▶ Material shown:
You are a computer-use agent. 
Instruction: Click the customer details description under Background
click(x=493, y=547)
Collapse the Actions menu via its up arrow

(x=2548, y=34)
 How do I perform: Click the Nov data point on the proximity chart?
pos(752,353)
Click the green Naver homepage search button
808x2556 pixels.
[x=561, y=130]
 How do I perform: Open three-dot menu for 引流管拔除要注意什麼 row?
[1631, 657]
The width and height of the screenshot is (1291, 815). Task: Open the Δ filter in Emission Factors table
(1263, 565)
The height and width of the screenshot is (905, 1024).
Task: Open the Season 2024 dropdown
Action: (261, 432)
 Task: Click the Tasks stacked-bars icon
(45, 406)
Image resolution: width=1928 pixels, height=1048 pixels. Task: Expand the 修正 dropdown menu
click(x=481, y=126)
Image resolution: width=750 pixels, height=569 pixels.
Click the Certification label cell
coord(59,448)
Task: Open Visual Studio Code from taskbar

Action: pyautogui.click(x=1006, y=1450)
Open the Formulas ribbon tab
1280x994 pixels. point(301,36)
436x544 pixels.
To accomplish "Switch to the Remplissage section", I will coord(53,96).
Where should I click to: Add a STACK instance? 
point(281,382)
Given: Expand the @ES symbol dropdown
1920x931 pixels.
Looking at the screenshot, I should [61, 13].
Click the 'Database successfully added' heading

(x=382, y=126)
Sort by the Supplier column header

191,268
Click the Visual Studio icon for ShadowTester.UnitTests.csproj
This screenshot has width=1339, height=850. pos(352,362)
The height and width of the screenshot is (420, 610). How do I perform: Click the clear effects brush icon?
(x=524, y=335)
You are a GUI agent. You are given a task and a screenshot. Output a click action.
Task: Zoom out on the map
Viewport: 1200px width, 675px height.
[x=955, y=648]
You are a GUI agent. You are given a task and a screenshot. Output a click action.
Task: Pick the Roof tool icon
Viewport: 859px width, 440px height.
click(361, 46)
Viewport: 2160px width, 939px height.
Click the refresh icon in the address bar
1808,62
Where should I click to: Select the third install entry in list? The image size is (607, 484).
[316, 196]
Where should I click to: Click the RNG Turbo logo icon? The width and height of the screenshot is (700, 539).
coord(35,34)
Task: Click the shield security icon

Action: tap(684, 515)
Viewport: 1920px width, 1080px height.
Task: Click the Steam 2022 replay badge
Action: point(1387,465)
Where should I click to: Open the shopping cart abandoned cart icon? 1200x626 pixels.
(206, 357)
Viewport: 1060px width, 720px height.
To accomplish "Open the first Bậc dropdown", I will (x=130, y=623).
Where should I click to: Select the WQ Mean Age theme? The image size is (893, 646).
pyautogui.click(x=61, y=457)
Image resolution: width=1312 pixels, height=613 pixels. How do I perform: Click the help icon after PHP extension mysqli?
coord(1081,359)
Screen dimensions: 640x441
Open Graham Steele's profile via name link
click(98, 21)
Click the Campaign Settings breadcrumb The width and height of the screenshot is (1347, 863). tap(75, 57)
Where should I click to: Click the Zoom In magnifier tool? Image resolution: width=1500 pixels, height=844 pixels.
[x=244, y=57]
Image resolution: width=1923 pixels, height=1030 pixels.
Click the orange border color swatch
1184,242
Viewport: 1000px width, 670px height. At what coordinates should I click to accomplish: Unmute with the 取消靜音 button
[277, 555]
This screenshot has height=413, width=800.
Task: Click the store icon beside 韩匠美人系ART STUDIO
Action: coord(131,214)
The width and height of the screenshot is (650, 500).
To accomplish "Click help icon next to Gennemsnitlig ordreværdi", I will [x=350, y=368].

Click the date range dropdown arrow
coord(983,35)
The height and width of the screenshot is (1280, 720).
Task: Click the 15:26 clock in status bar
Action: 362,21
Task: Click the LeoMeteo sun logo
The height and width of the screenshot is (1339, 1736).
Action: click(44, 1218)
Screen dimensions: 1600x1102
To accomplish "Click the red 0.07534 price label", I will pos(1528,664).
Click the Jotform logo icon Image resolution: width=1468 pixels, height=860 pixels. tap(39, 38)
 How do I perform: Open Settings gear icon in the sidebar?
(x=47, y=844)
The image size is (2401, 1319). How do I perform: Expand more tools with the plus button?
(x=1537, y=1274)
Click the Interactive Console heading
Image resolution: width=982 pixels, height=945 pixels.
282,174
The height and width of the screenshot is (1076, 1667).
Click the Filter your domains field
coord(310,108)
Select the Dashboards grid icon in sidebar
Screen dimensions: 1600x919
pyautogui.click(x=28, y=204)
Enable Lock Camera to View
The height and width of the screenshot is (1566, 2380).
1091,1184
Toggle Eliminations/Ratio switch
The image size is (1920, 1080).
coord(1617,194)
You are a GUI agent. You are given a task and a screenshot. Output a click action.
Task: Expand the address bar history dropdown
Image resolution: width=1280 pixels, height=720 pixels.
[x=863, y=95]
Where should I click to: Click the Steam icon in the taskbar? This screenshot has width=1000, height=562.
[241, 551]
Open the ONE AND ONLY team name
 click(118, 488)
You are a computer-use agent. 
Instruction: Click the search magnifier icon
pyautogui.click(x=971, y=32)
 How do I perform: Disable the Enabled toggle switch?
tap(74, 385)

▶ Prompt: Please render the data as a JSON list of strings, one per line with blank lines omitted, starting at the line that contains "The height and width of the screenshot is (1076, 1667)." and ending at the end of the data.

▶ Solution to the exercise:
[
  "The height and width of the screenshot is (1076, 1667).",
  "Click the Filter your domains field",
  "coord(310,108)",
  "Select the Dashboards grid icon in sidebar",
  "Screen dimensions: 1600x919",
  "pyautogui.click(x=28, y=204)",
  "Enable Lock Camera to View",
  "The height and width of the screenshot is (1566, 2380).",
  "1091,1184",
  "Toggle Eliminations/Ratio switch",
  "The image size is (1920, 1080).",
  "coord(1617,194)",
  "You are a GUI agent. You are given a task and a screenshot. Output a click action.",
  "Task: Expand the address bar history dropdown",
  "Image resolution: width=1280 pixels, height=720 pixels.",
  "[x=863, y=95]",
  "Where should I click to: Click the Steam icon in the taskbar? This screenshot has width=1000, height=562.",
  "[241, 551]",
  "Open the ONE AND ONLY team name",
  " click(118, 488)",
  "You are a computer-use agent. ",
  "Instruction: Click the search magnifier icon",
  "pyautogui.click(x=971, y=32)",
  " How do I perform: Disable the Enabled toggle switch?",
  "tap(74, 385)"
]